Data for the task below:

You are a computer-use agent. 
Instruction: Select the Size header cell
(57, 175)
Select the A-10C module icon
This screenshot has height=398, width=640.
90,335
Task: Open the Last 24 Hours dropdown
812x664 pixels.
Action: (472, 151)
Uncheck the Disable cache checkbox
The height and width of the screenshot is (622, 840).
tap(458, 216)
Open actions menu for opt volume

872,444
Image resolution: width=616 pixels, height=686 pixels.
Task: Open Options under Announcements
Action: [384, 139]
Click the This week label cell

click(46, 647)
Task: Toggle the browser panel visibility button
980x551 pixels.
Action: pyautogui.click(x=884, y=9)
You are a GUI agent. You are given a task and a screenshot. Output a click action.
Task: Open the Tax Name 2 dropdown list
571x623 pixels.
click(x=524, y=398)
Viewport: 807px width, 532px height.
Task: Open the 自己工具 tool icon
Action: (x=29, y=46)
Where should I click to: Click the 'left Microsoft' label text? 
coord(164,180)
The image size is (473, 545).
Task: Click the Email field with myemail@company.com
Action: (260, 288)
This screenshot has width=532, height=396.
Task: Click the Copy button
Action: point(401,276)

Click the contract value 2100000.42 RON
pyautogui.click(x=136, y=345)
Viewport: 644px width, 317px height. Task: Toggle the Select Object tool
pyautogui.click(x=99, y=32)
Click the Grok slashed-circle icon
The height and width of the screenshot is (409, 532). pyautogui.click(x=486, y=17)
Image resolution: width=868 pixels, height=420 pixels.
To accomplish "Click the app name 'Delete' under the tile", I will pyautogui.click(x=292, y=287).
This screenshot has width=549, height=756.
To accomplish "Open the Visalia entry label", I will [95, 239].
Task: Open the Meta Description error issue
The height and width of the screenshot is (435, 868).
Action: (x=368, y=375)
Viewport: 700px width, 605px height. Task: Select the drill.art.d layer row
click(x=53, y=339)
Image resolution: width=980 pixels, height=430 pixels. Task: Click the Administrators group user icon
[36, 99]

End of Data for the task.

▶ What to work on
In full and without alteration, transcribe the entries above.

▶ Exercise output
You are a computer-use agent. 
Instruction: Select the Size header cell
(57, 175)
Select the A-10C module icon
This screenshot has height=398, width=640.
90,335
Task: Open the Last 24 Hours dropdown
812x664 pixels.
Action: (472, 151)
Uncheck the Disable cache checkbox
The height and width of the screenshot is (622, 840).
tap(458, 216)
Open actions menu for opt volume

872,444
Image resolution: width=616 pixels, height=686 pixels.
Task: Open Options under Announcements
Action: [384, 139]
Click the This week label cell

click(46, 647)
Task: Toggle the browser panel visibility button
980x551 pixels.
Action: pyautogui.click(x=884, y=9)
You are a GUI agent. You are given a task and a screenshot. Output a click action.
Task: Open the Tax Name 2 dropdown list
571x623 pixels.
click(x=524, y=398)
Viewport: 807px width, 532px height.
Task: Open the 自己工具 tool icon
Action: (x=29, y=46)
Where should I click to: Click the 'left Microsoft' label text? 
coord(164,180)
The image size is (473, 545).
Task: Click the Email field with myemail@company.com
Action: (260, 288)
This screenshot has width=532, height=396.
Task: Click the Copy button
Action: point(401,276)

Click the contract value 2100000.42 RON
pyautogui.click(x=136, y=345)
Viewport: 644px width, 317px height. Task: Toggle the Select Object tool
pyautogui.click(x=99, y=32)
Click the Grok slashed-circle icon
The height and width of the screenshot is (409, 532). pyautogui.click(x=486, y=17)
Image resolution: width=868 pixels, height=420 pixels.
To accomplish "Click the app name 'Delete' under the tile", I will pyautogui.click(x=292, y=287).
This screenshot has width=549, height=756.
To accomplish "Open the Visalia entry label", I will [95, 239].
Task: Open the Meta Description error issue
The height and width of the screenshot is (435, 868).
Action: (x=368, y=375)
Viewport: 700px width, 605px height. Task: Select the drill.art.d layer row
click(x=53, y=339)
Image resolution: width=980 pixels, height=430 pixels. Task: Click the Administrators group user icon
[36, 99]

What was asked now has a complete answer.